REQUEST | Convert every line of the material below into a Markdown table with two columns, "No." for the row number and "Entry" for the line, leaving out any blank lines.

Target pointing data |
□ □ □ □ □

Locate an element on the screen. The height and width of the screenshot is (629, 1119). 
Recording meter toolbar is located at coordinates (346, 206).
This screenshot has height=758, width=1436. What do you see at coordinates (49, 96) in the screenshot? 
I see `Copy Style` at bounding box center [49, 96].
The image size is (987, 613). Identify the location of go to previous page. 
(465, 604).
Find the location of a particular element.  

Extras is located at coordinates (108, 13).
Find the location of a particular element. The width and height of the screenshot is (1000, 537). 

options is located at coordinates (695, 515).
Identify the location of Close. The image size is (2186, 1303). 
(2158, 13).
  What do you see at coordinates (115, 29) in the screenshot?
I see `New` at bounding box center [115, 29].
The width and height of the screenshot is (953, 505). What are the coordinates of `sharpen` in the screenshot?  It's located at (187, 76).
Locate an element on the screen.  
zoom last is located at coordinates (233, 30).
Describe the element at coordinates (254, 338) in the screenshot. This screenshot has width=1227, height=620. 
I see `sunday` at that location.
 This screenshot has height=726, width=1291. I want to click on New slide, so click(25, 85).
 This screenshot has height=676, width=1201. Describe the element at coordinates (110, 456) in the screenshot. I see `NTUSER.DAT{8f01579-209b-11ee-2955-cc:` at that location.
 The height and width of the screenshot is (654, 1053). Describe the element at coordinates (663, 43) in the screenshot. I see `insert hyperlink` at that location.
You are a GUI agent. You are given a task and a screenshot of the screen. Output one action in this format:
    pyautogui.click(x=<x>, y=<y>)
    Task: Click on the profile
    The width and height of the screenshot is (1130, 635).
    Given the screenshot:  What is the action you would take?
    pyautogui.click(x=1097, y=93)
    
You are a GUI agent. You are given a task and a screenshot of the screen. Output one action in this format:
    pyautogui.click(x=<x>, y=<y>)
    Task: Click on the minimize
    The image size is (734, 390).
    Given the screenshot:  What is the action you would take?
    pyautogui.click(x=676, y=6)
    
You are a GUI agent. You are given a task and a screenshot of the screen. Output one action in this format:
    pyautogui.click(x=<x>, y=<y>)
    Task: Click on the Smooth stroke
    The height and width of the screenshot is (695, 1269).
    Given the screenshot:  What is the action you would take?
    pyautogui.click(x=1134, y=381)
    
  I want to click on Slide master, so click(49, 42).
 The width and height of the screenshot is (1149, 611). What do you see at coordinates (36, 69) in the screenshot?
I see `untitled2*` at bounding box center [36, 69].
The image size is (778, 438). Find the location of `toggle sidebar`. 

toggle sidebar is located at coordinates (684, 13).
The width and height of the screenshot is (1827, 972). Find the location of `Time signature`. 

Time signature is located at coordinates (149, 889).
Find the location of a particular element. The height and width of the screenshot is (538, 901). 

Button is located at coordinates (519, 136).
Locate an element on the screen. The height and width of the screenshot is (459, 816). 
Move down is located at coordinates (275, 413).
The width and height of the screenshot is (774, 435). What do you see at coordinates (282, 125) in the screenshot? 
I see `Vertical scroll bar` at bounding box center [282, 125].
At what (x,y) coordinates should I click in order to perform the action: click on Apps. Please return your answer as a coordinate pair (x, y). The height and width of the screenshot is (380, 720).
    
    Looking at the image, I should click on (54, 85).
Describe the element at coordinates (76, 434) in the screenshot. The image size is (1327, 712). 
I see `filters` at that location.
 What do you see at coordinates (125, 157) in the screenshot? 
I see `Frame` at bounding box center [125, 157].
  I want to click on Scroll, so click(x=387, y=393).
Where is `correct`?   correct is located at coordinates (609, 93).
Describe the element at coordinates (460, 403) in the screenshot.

□ □ □ □ □

FULL OUTPUT |
| No. | Entry |
|---|---|
| 1 | Locate an element on the screen. The height and width of the screenshot is (629, 1119).  |
| 2 | Recording meter toolbar is located at coordinates (346, 206). |
| 3 | This screenshot has height=758, width=1436. What do you see at coordinates (49, 96) in the screenshot?  |
| 4 | I see `Copy Style` at bounding box center [49, 96]. |
| 5 | The image size is (987, 613). Identify the location of go to previous page.  |
| 6 | (465, 604). |
| 7 | Find the location of a particular element.   |
| 8 | Extras is located at coordinates (108, 13). |
| 9 | Find the location of a particular element. The width and height of the screenshot is (1000, 537).  |
| 10 | options is located at coordinates (695, 515). |
| 11 | Identify the location of Close. The image size is (2186, 1303).  |
| 12 | (2158, 13). |
| 13 |   What do you see at coordinates (115, 29) in the screenshot? |
| 14 | I see `New` at bounding box center [115, 29]. |
| 15 | The width and height of the screenshot is (953, 505). What are the coordinates of `sharpen` in the screenshot?  It's located at (187, 76). |
| 16 | Locate an element on the screen.   |
| 17 | zoom last is located at coordinates (233, 30). |
| 18 | Describe the element at coordinates (254, 338) in the screenshot. This screenshot has width=1227, height=620.  |
| 19 | I see `sunday` at that location. |
| 20 |  This screenshot has height=726, width=1291. I want to click on New slide, so click(25, 85). |
| 21 |  This screenshot has height=676, width=1201. Describe the element at coordinates (110, 456) in the screenshot. I see `NTUSER.DAT{8f01579-209b-11ee-2955-cc:` at that location. |
| 22 |  The height and width of the screenshot is (654, 1053). Describe the element at coordinates (663, 43) in the screenshot. I see `insert hyperlink` at that location. |
| 23 | You are a GUI agent. You are given a task and a screenshot of the screen. Output one action in this format: |
| 24 |     pyautogui.click(x=<x>, y=<y>) |
| 25 |     Task: Click on the profile |
| 26 |     The width and height of the screenshot is (1130, 635). |
| 27 |     Given the screenshot:  What is the action you would take? |
| 28 |     pyautogui.click(x=1097, y=93) |
| 29 | You are a GUI agent. You are given a task and a screenshot of the screen. Output one action in this format: |
| 30 |     pyautogui.click(x=<x>, y=<y>) |
| 31 |     Task: Click on the minimize |
| 32 |     The image size is (734, 390). |
| 33 |     Given the screenshot:  What is the action you would take? |
| 34 |     pyautogui.click(x=676, y=6) |
| 35 | You are a GUI agent. You are given a task and a screenshot of the screen. Output one action in this format: |
| 36 |     pyautogui.click(x=<x>, y=<y>) |
| 37 |     Task: Click on the Smooth stroke |
| 38 |     The height and width of the screenshot is (695, 1269). |
| 39 |     Given the screenshot:  What is the action you would take? |
| 40 |     pyautogui.click(x=1134, y=381) |
| 41 |   I want to click on Slide master, so click(49, 42). |
| 42 |  The width and height of the screenshot is (1149, 611). What do you see at coordinates (36, 69) in the screenshot? |
| 43 | I see `untitled2*` at bounding box center [36, 69]. |
| 44 | The image size is (778, 438). Find the location of `toggle sidebar`.  |
| 45 | toggle sidebar is located at coordinates (684, 13). |
| 46 | The width and height of the screenshot is (1827, 972). Find the location of `Time signature`.  |
| 47 | Time signature is located at coordinates (149, 889). |
| 48 | Find the location of a particular element. The height and width of the screenshot is (538, 901).  |
| 49 | Button is located at coordinates (519, 136). |
| 50 | Locate an element on the screen. The height and width of the screenshot is (459, 816).  |
| 51 | Move down is located at coordinates (275, 413). |
| 52 | The width and height of the screenshot is (774, 435). What do you see at coordinates (282, 125) in the screenshot?  |
| 53 | I see `Vertical scroll bar` at bounding box center [282, 125]. |
| 54 | At what (x,y) coordinates should I click in order to perform the action: click on Apps. Please return your answer as a coordinate pair (x, y). The height and width of the screenshot is (380, 720). |
| 55 |     Looking at the image, I should click on (54, 85). |
| 56 | Describe the element at coordinates (76, 434) in the screenshot. The image size is (1327, 712).  |
| 57 | I see `filters` at that location. |
| 58 |  What do you see at coordinates (125, 157) in the screenshot?  |
| 59 | I see `Frame` at bounding box center [125, 157]. |
| 60 |   I want to click on Scroll, so click(x=387, y=393). |
| 61 | Where is `correct`?   correct is located at coordinates (609, 93). |
| 62 | Describe the element at coordinates (460, 403) in the screenshot. |